In the last fortnight, a CSS-based vulnerability was found to crash iPhones when the Safari browser would eventually exhaust the device's memory resources, leading to a kernel panic. The same proof-of-concept was found to cause temporarily freezing on Internet Explorer 11 and Microsoft Edge while Chrome appeared to be unaffected.
Unfortunately for Apple, it appears that it must now grapple with a flaw discovered in the company's Device Enrollment Program (DEP) which is used by enterprises and other organizations to manage fleets of iOS and macOS devices. DEP can be used to streamline the mobile device management (MDM) process, deploy specific apps to devices, and provision configuration settings to help simplify setup and minimize manual user intervention.
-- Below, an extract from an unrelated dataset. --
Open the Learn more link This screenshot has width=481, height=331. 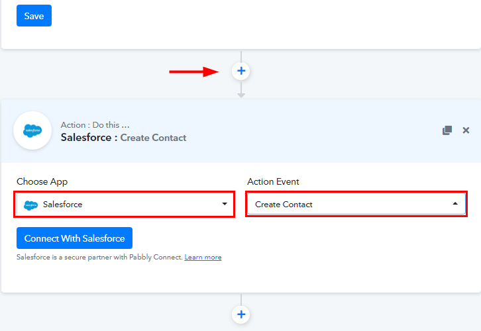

However, Duo Security senior research and design engineer, James Barclay, discovered that all that was required to acquire potentially sensitive information from DEP-enrolled iOS hardware was the serial number.
According to the firm's research paper on the matter, information disclosure includes the address, email address, and support contact phone numbers of the managing organization. While an attacker may wish to target a device with a specific serial number, Duo Labs director Rich Smith indicated that coding a solution to brute-force serial number combinations was relatively easy, and said:
"While we aren't releasing the code, I'm not going to pretend to be under the impression that this is something that can't be reproduced. It would not be difficult for someone to replicate the code that we've developed."
While the retrieved data may seem relatively benign on the surface, it could potentially give rise to attacks via IT help desks by requesting password resets or having foreign iOS devices enrolled into an organization's DEP. With respect to the issue, Apple has said that it does not perceive this to be a vulnerability but has highlighted that DEP administrators should implement hardening measures, such as user authentication, to help minimize the possible attack vector.
The paper also recommended that rate-limiting be implemented in DEP API requests, as its current implementation allowed the researchers to issue requests as quickly as their session could physically manage. Unfortunately, such an approach could come at the cost of initial device setups being successful.
Despite having been advised of the issue on May 16 and providing acknowledgment on May 17, Duo Security's disclosure timeline regarding this particular issue indicates that Apple has not taken any further mitigative actions.